I was fortunate to be a part of an organization called the Adolescent Parenting Program. They’re an amazing group of women who host events for teen parents.

Knowing that there were other girls at my school going through the same thing, it was comforting.

My goals are still there. The route I was going to take has just been altered slightly. They’re still attainable and I plan on achieving everything that I set my mind to. It might take a little time. It might not be the way I imagined. I am currently in my senior year after being here at UNC for three years. I’ll be graduating a year early.

Prom during my senior year wasn’t in the picture for me. Our band went to the Macy’s Day and I couldn’t do that. There were a lot of things my friends wanted me to do, that I wanted to do, too, but after awhile they realized, “ok, her situation is different. She can’t do that.”

When I first told him, Faith’s dad was shocked. He was in the band. He wasn’t pregnant. He was able to do everything that I wasn’t able to do so that was really hard for me to deal with. It was harder for my mom because she had so many goals, and things she wanted to see me do, but I was being held back while he was able to pursue whatever he wanted to. He and I fell apart. I realized I really am the one whose going to deal with this and he’s going to continue living his life and doing what he wants.

Prior to the pregnancy, my parents and I weren’t that close. Finding out that I was pregnant put a wedge between us. There were a lot of disagreements, hurtful things said. But after faith came, things have changed. My mother and I are a lot closer.

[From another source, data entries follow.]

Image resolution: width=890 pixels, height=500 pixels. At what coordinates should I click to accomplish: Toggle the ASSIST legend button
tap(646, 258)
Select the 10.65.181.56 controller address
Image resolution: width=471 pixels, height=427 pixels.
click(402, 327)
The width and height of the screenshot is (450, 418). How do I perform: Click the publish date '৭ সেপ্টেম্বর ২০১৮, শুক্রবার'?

How have I changed? I have changed completely. My mindset is a lot different. I’ve grown up. I was a kid that had a kid that had to grow up and that’s what I did. Being here on campus, around kids my age, the mentality, the thought process, everything we do is so vastly different. When I factor in what my weekend looks like. I factor in home. I have to see my daughter. Everyone else is going out. When I think about shopping, I don’t shop for myself. I shop for my little girl.

While I don’t regret my daughter–I love her to death–I feel like I missed out on a chunk of my childhood that was supposed to be there.

She is my motivation and my driving factor to finishing college as quickly as I am. When I started college, she was 6 months old, so leaving her at home was more difficult for me than her. I understood the gravity of the situation. Now that she is three years old, it’s equally hard. She cries every time I leave. It affects me a lot. And I know it affects her. I call her every single day. But the most exciting times for her is Fridays. When I call her, she says, “mommy, I coming to pick you up on Friday.”

Advice? I think my one piece of advice would be the thing that kept me going the entire time… I think its important for teen mothers to realize that it’s still possible. The goal is still there. The way you go about getting that goal might be a little different and take a little longer, but it’s still possible.

Never give up. What you are doing, you are doing for your child.